Favouring strict implementation of the 2016 rules, the SC had on the last date of hearing directed all states to comply with the law and asked the Centre to collect information from all states and UTs on whether they had set up bodies to frame policy on waste management. It had said that there was no lack of funds as Rs 36,000 crore had been earmarked under Swachh Bharat Mission but there was lack of initiative and willingness on the part of state governments to resolve the problem of garbage management.
Compiling the responses of 22 states, the Centre filed the report and told the bench that it was for the state governments and municipal bodies to enforce the law and the Centre cannot compel them in a federal structure.
The bench, however, was not satisfied with his response and said, “It means that you are admitting your own failure. Why do you pass rules which you cannot enforce. You should better withdraw the rules.”

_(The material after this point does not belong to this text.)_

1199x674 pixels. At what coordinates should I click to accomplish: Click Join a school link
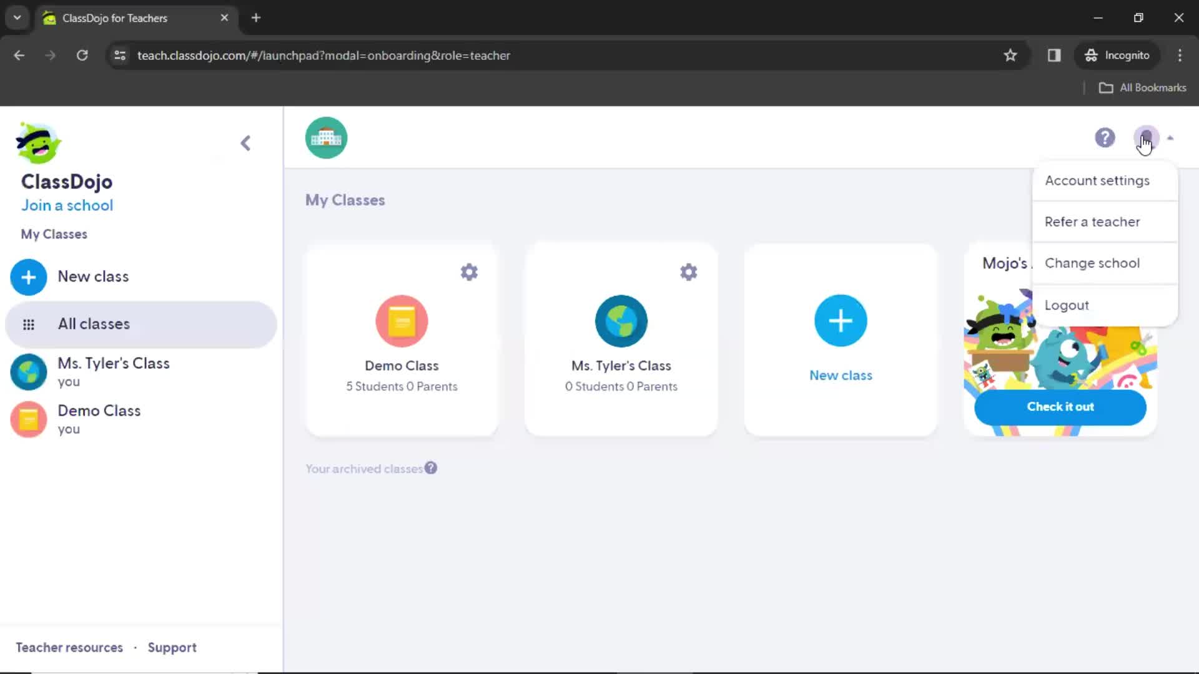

As per government estimates, 62 million tonnes of waste is generated annually in the country out of which 5.6 million tonnes is plastic waste, 0.17 million tonnes is biomedical waste, 7.90 million tonnes of hazardous waste and 15 lakh tonne of e-waste. Municipal bodies collect 43 million tonnes every year, out of which 11.9 million tonnes is treated and 31 million dumped in landfill sites. It means that only about 75-80% of the waste gets collected and only 22-28 % of this waste is processed and treated.
The Centre had in 2016 modified the rules after a gap of 16 years and made provisions for timely collection and disposal of garbage, including establishing waste processing facilities by all local bodies in cities having 1 million or more population within two years.